O evento ocorreu em um momento de expansão da pecuária sul-mato-grossense. Segundo dados do Instituto Brasileiro de Geografia e Estatística (IBGE), Mato Grosso do Sul mantém um dos maiores rebanhos bovinos do País, com mais de 18 milhões de cabeças, cenário que tem ampliado a busca por profissionais especializados em reprodução e gestão sanitária.
A abertura oficial do encontro foi conduzida pelo coordenador do curso de Medicina Veterinária da UNIGRAN e presidente do Conselho Regional de Medicina Veterinária de Mato Grosso do Sul (CRMV-MS), Thiago Leite Fraga. Ele destacou que a escolha dos temas priorizou a aproximação entre Instituição de Ensino Superior e setor produtivo.
“A nossa maior preocupação na hora da escolha desses temas é a conversa com o mercado de trabalho, então a gente tem que trazer toda essa exigência e experiência do mercado de trabalho para dentro da instituição para dentro da academia”, disse.
Ainda na abertura, a Dra. Fabiana Melo Sterza, ministrou a palestra ‘A pecuária reprodutiva se resume a IATF?’, abordando que a pecuária reprodutiva não se resume apenas à Inseminação Artificial em Tempo Fixo, apesar de a técnica ser uma das ferramentas mais eficientes na produção de bovinos, vista como um pilar de melhoramento genético.

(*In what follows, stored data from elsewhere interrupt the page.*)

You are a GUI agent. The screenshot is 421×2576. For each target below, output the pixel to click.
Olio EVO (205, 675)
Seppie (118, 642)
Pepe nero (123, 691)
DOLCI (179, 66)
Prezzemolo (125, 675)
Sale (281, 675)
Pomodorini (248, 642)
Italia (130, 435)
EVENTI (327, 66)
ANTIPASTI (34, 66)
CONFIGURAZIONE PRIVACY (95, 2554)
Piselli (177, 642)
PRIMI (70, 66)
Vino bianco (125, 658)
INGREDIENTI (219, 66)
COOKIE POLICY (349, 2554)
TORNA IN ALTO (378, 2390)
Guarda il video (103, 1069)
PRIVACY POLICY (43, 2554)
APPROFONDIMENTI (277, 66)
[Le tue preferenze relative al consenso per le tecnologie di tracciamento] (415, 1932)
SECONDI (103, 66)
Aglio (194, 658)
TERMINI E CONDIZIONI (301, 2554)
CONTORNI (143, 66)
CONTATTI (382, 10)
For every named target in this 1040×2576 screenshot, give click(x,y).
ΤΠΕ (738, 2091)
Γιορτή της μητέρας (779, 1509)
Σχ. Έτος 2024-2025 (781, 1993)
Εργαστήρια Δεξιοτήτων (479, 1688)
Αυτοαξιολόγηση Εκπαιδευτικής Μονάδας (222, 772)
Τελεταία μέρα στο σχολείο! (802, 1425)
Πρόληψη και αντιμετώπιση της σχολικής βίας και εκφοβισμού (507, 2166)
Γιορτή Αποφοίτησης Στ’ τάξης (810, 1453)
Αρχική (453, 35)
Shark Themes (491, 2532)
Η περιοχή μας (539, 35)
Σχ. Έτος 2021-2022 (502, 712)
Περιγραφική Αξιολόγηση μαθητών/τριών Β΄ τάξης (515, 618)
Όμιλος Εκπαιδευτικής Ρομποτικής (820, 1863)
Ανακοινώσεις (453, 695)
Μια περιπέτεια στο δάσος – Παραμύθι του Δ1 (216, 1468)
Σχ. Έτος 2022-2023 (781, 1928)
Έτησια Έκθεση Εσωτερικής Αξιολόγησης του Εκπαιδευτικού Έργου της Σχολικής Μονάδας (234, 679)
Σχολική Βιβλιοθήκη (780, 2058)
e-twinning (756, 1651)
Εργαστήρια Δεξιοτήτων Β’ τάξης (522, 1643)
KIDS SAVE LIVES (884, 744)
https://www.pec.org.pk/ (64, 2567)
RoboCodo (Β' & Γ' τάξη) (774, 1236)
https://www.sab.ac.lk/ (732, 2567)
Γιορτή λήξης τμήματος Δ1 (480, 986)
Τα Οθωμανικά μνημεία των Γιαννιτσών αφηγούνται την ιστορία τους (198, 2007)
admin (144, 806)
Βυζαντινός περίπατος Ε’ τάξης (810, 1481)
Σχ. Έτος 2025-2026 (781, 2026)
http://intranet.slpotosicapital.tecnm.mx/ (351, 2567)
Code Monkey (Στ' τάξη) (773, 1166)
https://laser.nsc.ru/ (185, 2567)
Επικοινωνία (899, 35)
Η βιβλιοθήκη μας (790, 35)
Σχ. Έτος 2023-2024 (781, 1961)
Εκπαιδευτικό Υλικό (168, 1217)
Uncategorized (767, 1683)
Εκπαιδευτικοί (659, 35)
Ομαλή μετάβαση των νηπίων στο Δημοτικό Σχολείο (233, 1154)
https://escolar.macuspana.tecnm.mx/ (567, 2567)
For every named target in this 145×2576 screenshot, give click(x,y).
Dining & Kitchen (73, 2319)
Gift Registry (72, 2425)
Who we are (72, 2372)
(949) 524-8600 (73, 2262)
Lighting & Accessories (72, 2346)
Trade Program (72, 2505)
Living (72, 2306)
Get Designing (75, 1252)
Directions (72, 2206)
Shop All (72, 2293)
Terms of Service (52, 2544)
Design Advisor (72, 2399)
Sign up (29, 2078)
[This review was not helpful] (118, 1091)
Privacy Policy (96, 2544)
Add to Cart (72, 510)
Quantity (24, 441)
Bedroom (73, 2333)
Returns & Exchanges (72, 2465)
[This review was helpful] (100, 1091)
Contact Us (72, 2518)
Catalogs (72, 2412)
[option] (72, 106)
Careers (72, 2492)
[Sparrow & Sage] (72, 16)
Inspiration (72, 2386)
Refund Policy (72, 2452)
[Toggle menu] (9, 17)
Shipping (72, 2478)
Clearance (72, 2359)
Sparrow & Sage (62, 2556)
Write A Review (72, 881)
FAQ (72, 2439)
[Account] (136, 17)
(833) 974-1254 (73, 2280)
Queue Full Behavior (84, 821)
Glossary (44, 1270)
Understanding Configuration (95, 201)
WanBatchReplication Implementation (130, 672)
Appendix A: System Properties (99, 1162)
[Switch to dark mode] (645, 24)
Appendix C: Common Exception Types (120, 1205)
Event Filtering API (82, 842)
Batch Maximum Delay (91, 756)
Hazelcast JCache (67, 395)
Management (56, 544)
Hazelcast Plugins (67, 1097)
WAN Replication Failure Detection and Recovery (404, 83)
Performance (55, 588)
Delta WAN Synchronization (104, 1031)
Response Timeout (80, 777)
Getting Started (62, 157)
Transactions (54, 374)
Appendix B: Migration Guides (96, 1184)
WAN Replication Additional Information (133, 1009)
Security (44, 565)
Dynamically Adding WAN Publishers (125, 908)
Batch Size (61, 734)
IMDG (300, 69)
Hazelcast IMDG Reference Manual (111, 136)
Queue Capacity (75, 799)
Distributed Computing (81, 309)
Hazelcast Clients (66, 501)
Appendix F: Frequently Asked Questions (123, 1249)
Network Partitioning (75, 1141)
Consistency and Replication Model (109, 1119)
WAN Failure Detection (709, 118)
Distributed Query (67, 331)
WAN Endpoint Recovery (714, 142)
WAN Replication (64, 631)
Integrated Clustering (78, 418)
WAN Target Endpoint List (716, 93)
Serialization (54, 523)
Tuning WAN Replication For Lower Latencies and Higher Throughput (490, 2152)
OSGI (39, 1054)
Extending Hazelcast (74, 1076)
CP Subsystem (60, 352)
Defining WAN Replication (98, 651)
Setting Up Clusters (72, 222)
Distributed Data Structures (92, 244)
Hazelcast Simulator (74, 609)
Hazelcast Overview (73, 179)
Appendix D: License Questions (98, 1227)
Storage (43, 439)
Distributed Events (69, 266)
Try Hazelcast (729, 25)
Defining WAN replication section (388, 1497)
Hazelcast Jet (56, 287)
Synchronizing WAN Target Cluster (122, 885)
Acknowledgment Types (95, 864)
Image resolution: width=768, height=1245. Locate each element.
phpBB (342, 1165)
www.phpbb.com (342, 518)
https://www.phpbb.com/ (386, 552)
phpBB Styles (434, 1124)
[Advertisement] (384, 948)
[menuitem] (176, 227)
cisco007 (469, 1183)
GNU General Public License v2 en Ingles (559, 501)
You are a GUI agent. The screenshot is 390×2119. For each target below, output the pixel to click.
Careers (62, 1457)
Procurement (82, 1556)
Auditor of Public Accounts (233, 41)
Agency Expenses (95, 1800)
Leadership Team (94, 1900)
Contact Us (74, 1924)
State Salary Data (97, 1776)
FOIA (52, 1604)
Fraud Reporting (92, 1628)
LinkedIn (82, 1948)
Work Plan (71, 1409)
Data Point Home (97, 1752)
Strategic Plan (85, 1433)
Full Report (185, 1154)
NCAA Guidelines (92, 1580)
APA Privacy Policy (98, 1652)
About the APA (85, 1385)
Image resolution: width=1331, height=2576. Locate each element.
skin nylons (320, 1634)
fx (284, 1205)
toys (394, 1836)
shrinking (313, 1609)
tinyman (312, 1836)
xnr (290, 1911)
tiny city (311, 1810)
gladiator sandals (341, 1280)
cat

“Nós temos a pecuária como um carro-chefe do nosso estado. Então, sem dúvida nenhuma, é um grande diferencial o médico-veterinário que se especializa nessa área porque tem condições de agregar valor no seu serviço e consequentemente de melhorar a produtividade dos nossos sistemas de produção”, reforçou Fabiana.
A programação incluiu palestras e minicursos voltados à aplicação prática de técnicas utilizadas no mercado. Um dos destaques foi o minicurso sobre produção in vitro de embriões bovinos, ministrado também pela pesquisadora Fabiana. Durante a atividade, acadêmicos acompanharam simulações das etapas de aspiração folicular e desenvolvimento embrionário em laboratório. Para a pesquisadora, a incorporação dessas tecnologias às propriedades rurais já é uma realidade consolidada no estado.
“A biotecnologia da produção em vitro de embriões tem sido cada vez mais presente no dia a dia das propriedades rurais, especialmente no Mato Grosso do Sul”, afirmou.
E, além das discussões ligadas à pecuária, a programação abordou o atendimento e a reabilitação de animais silvestres, área que vem exigindo maior capacitação técnica dos profissionais. A coordenadora da Clínica Veterinária da UNIGRAN, Camila Nascimento,
avaliou que o contato direto com especialistas contribui para ampliar a percepção dos estudantes sobre as possibilidades de atuação profissional.
“Isso abre uma visão gigantesca para esses acadêmicos, muitos estão finalizando já na reta do curso, então isso ajuda bastante a realmente saber se eles querem atuar nessa área”, afirmou.
Ao longo dos três dias, o evento também promoveu debates sobre ética profissional, inovação tecnológica e exigências contemporâneas da medicina veterinária, reforçando a tendência de formação cada vez mais alinhada às demandas do agronegócio e da conservação ambiental.